The Food and Drug Administration (FDA) gave emergency use authorization on Tuesday to the first rapid COVID-19 test that can be completed entirely at home. The nasal swab test takes 30 minutes from start to finish. People age 14 and older can perform it on themselves, but they do need a prescription to order it.

“I was expecting at-home approved tests, honestly, a month ago,” says Omai Garner, a clinical microbiologist and specialist in diagnostic devices at the University of California, Los Angeles Health System. Garner is hopeful that the new All-In-One Test Kit from Lucira Health will expand testing efforts, but with one caveat: It should only be used on people with symptoms.

Most COVID-19 diagnostic tests use polymerase chain reaction (PCR) to replicate RNA from the coronavirus until there’s enough genetic material to be detected.

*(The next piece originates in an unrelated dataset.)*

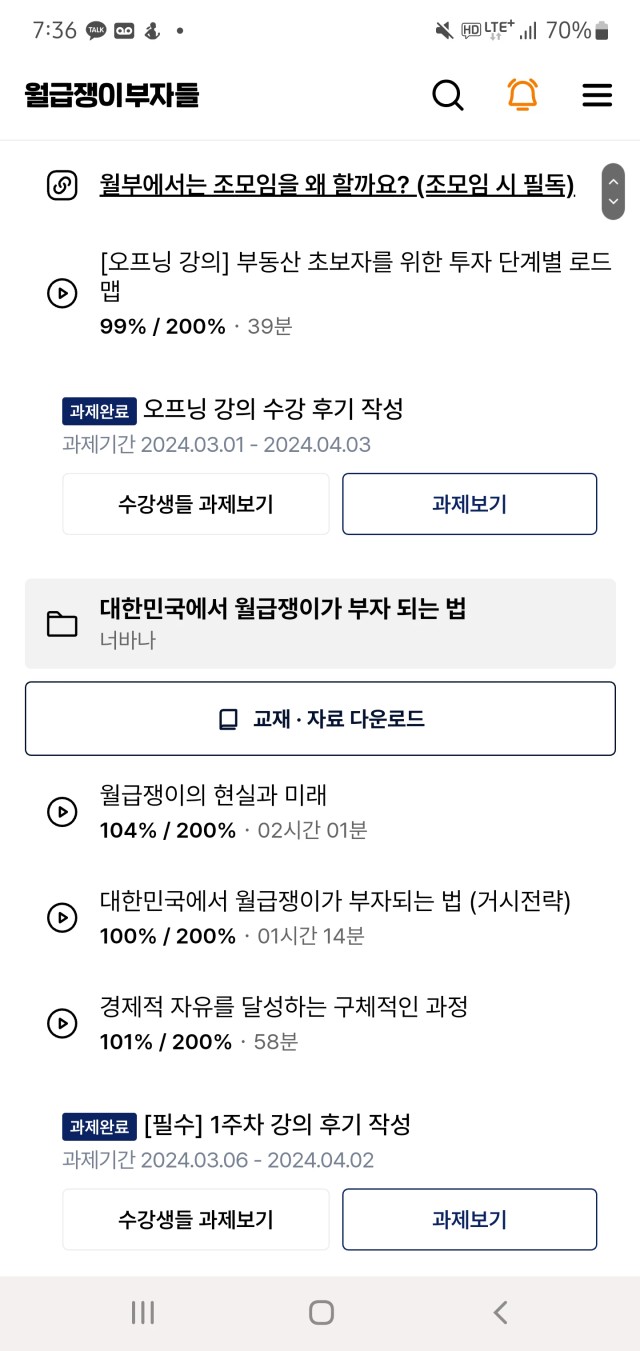Go to 월급쟁이부자들 home logo
This screenshot has height=1351, width=640.
tap(112, 95)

The approved at-home test uses a similar system called loop-mediated amplification reaction (LAMP) that also copies genetic material from the virus but isn’t as sensitive as PCR. “If the amount of virus is low enough, a person could be positive by PCR, but negative by this particular assay,” Garner says. In short, it’s not as effective as the tests that many clinics and pop-up centers are offering to the public.

The approximately $50 All-In-One Test Kit uses a swab that doesn’t go as far up the nasal cavity like some PCR tests. The user swirls the swab in a vial of chemicals that sits atop a sleek base, snaps the lid shut, and waits 30 minutes. When the time is up, the base of the device lights up to give a positive or negative diagnosis.

The process may seem simple, but Garner has concerns. “It’s hard to imagine all the different kinds of ways this test protocol can be messed up, but all of them will happen,” he says. For example, users may not swab their nose correctly or stir it in the vial for the required 15 seconds.

The test itself is highly accurate, the company reports. The LAMP detected the virus in 94 percent of people who got a positive PCR diagnosis, and didn’t find the virus in 98 percent of those with a negative PCR diagnosis. However, these results were obtained with a health care provider conducting the test, so the accuracy will likely go down when used at home. It was also only tested in people with symptoms, so its effectiveness in detecting asymptomatic infections is unknown.

Lucira Health’s product has been in development for five years; the company originally built it as an at-home diagnostic kit for the flu, but it pivoted to COVID-19 when the pandemic struck. And although the test is marketed for the general public, it may prove more useful to health care providers across the country who need to rapidly test patients. The FDA’s guidelines state that medical experts who prescribe the test have to report the results to public health authorities to help track the spread of COVID-19.

Garner didn’t expect the first completely at-home COVID-19 test in the US to use LAMP. Instead, he thought it would be a third kind of test, called an antigen test, which detects special proteins in the virus. This method is common for other types of at-home diagnostics, such as pregnancy tests.

The FDA is considering other at-home COVID-19 tests for approval, but there’s no guarantee how soon they’ll be available. “Does this first one being approved now make it easier for other ones to be approved? Potentially,” Garner says. “I think we’ll have to see.”